Sequencing the Shift: From Monolith to Mesh
Building a monolithic AI network is conceptually simple: construct massive datacenters, train vast frontier models, and connect every device to a centralized reasoning core. Shifting toward a distributed ecosystem is far more intricate. It’s not just a technical evolution — it’s a phasing and staging challenge that touches supply chains, human behavior, and learning itself. Decentralization cannot happen in one sweep. It will unfold through overlapping waves of technological readiness and social adaptation.
| Phase | Technical Focus | Human Counterpart |
|---|---|---|
| Phase 0 (Present) | Centralized inference, hyperscale CAPEX | Early curiosity: users learn prompt-based interaction |
| Phase 1 (3–5 yrs) | Emergence of mid-size local models and edge hardware | Professional adoption, domain fine-tuning |
| Phase 2 (5–10 yrs) | Federated and hybrid inference fabric | Institutional integration: training, workflow redesign |
| Phase 3 (10–15 yrs) | Fully composable, decentralized mesh | Cultural normalization: AI as routine local infrastructure |
Each step depends on progress in three interlocking systems:
- Hardware diffusion – affordable local accelerators and inference kits must proliferate.

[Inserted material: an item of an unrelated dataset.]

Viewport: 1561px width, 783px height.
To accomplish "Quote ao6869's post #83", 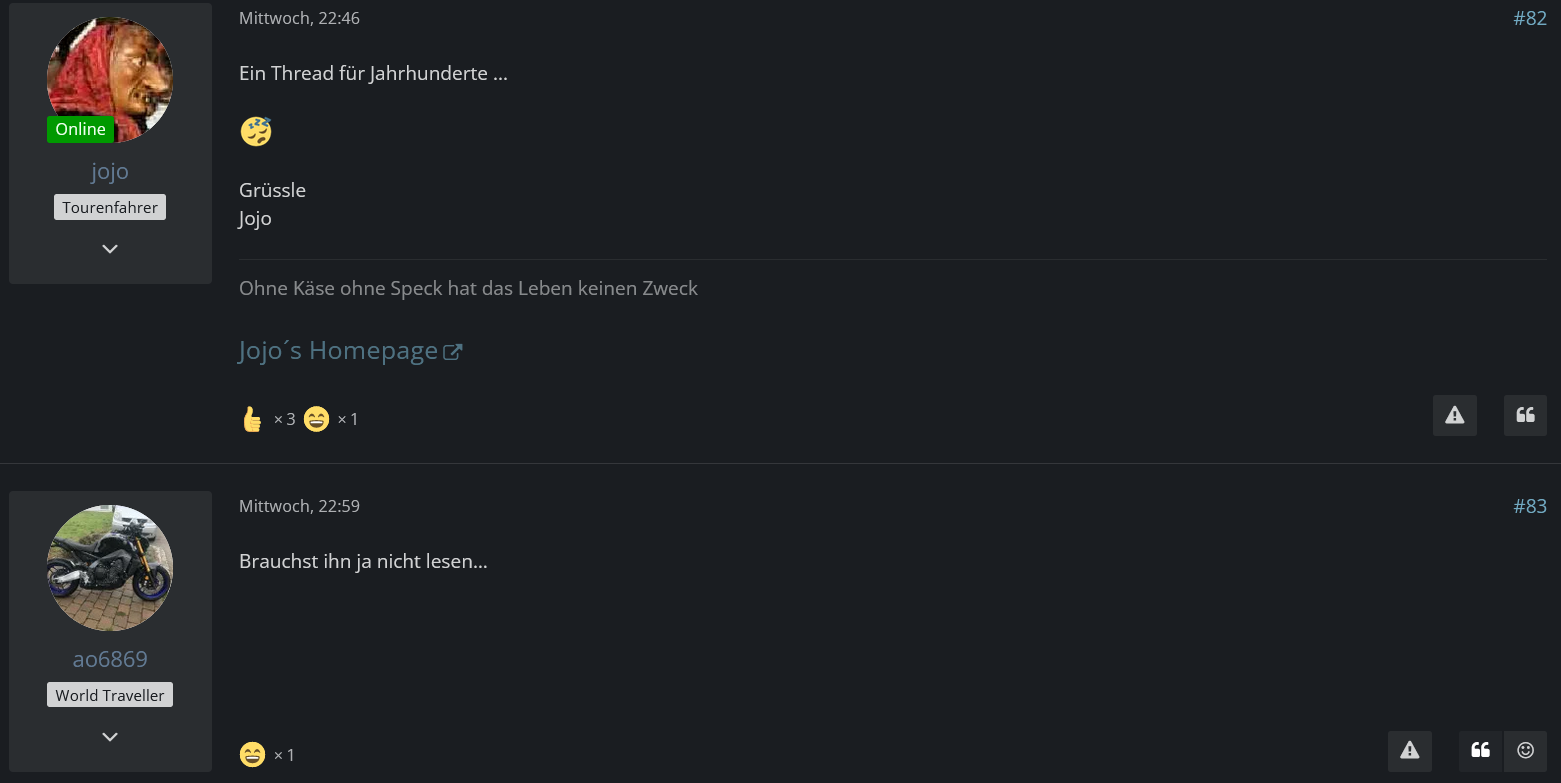I will coord(1481,751).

- Software coordination – retrieval, caching, and provenance protocols must mature.
- Human learning – workers and institutions must internalize new models of collaboration and control.
These dependencies mean decentralization will emerge organically, not linearly — a sequence of experiments, feedback loops, and gradual trust building rather than a single technological leap.
Frontier models and local systems will evolve together. Large models distill their general reasoning into smaller descendants; small models return human corrections and tacit context through federated feedback. Each side trains the other, forming a cognitive supply chain in which intelligence gradually migrates outward from the datacenter into the fabric of daily work.